Задание: Изложите в двух предложениях основное содержание текста о генеральных репетициях Малого театра.

Текст для чтения:
---*---
Когда я слышу, что в XIX веке Малый театр был филиалом Московского университета, я с улыбкой думаю, что в начале XX века он был также филиалом Арсеньевской гимназии. Председатель педагогического совета Лев Михайлович Лопатин раз навсегда разрешил мне пропускать уроки в те дни, когда я шла на генеральную репетицию той или иной новой постановки Малого театра. Эти генеральные репетиции начинались в 12 часов дня. Сам Лев Михайлович и Николай Васильевич Давыдов, как члены репертуарного совета, сидели в 1-й ложе бенуара справа. Напротив них обычно сидела Мария Николаевна Ермолова с дочерью и Татьяной Львовной Щепкиной-Куперник. Партер, где находились мама, Николай Борисович и я, в качестве «друзей Малого театра», был заполнен актерами, не занятыми в пьесе. Почти все присутствующие были знакомы между собою и вслух делились мнениями о пьесе и постановке.
В первый раз я попала на закрытый спектакль весною 1906 года, когда в труппу поступали Пашенная, Найденова и Максимов. Это было нечто вроде экзамена. Пашенная только что окончила театральное училище по классу Федотова, а Максимова принимали без школы, «со стороны». Найденова (не очень удачно) играла 1-й акт из «Норы» Ибсена; Пашенная выступала в одной из комедий Шекспира (не помню, какой). Максимов, который любил браться за совершенно не подходящие к нему роли и считал свой артистический диапазон гораздо более широким, чем он был на самом деле, для своего дебюта выбрал роль аскета-проповедника в пьесе «Коринфское чудо». В рубище, с всклокоченными волосами, он воздевал руки к небу, призывая проклятия на нечестивцев, и, конечно, провалился. Заведующий труппой, Александр Павлович Ленский, принял его, но в дальнейшем не выпускал за пределы ролей светских молодых людей или второстепенных персонажей шекспировских пьес, для которых нужна стройная фигура и красивый голос.
---*---
Исходный материал:

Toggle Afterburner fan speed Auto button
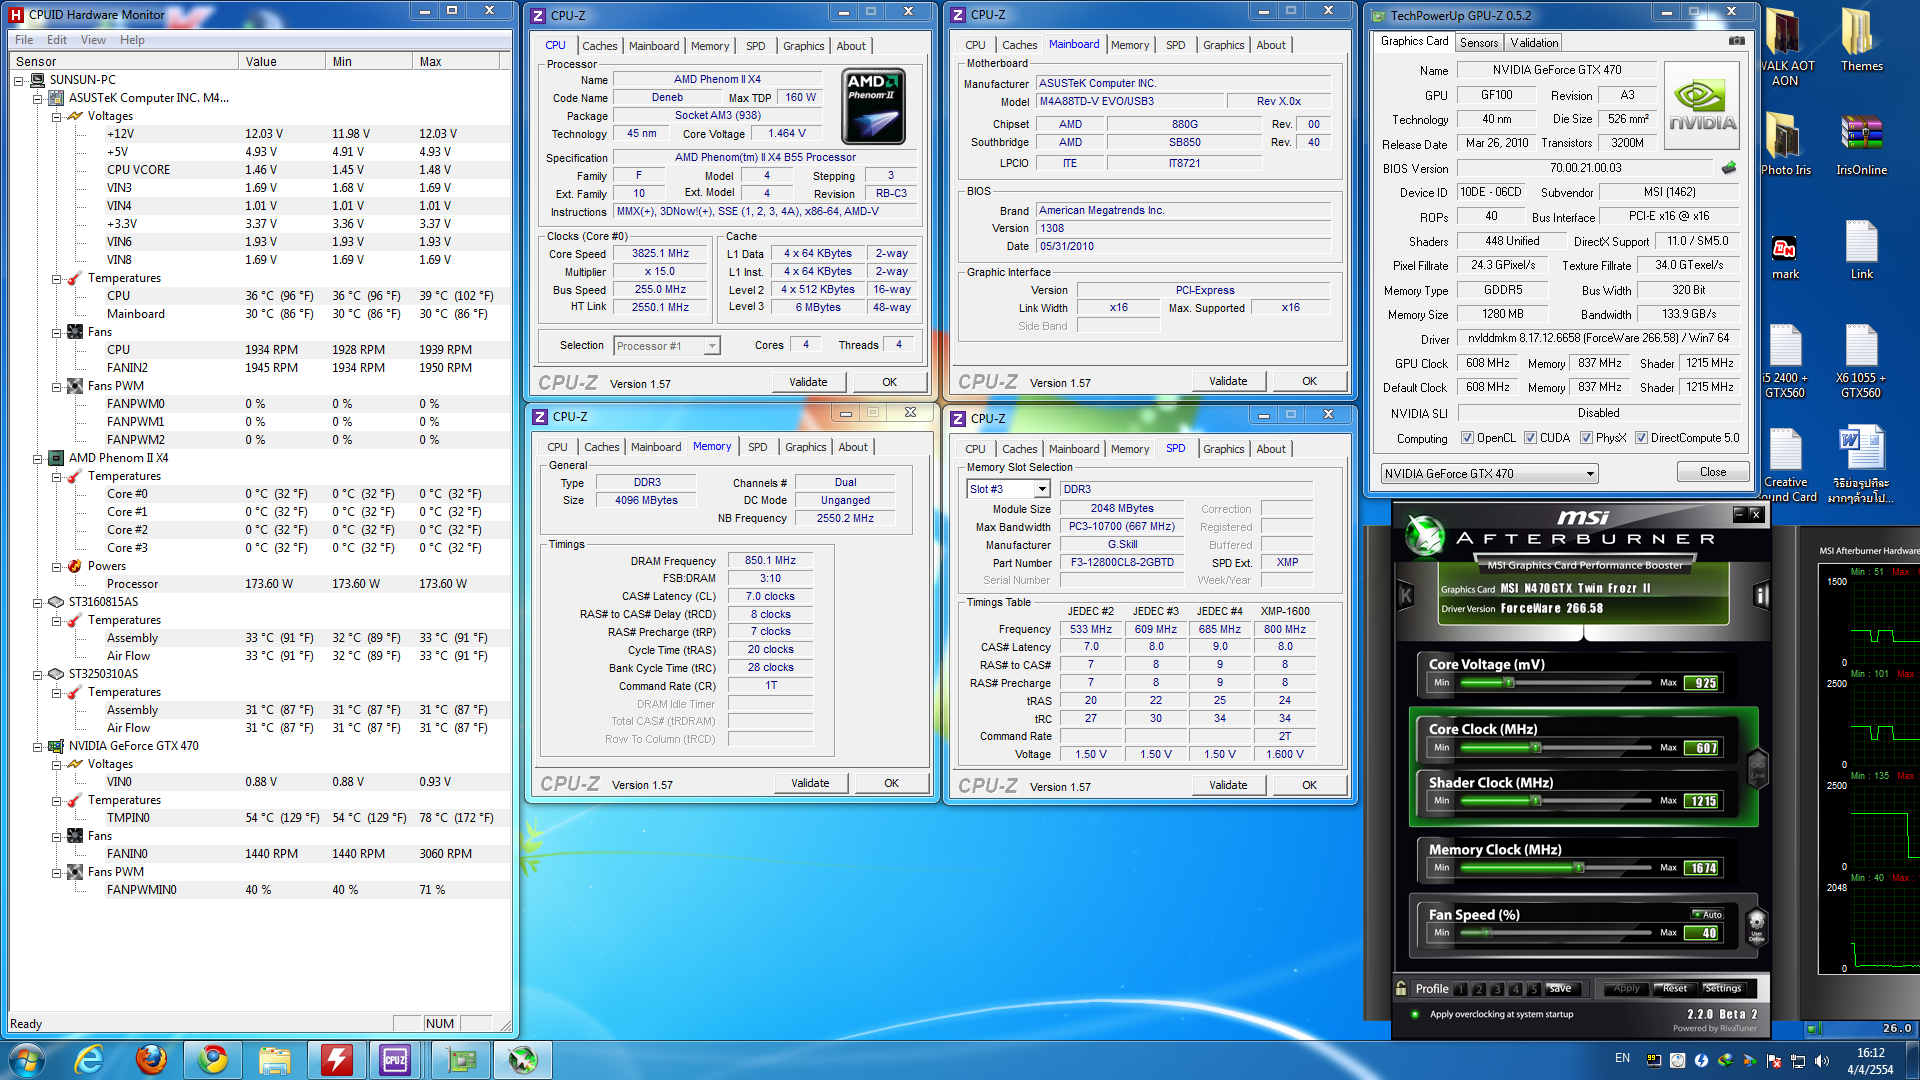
---*---
Ожидаемый ответ: Лев Михайлович Лопатин разрешил автору воспоминаний пропускать уроки ради генеральных репетиций новых постановок Малого театра, на которых собирались знакомые между собой зрители, в том числе не занятые в пьесе актеры, и вслух обсуждали пьесу и постановку. Весной 1906 года на закрытом спектакле в труппу поступали Пашенная, Найденова и Максимов, и Максимов, выбравший неподходящую роль аскета-проповедника в «Коринфском чуде», провалился, но Ленский принял его, а затем давал ему только роли светских молодых людей и второстепенных шекспировских персонажей.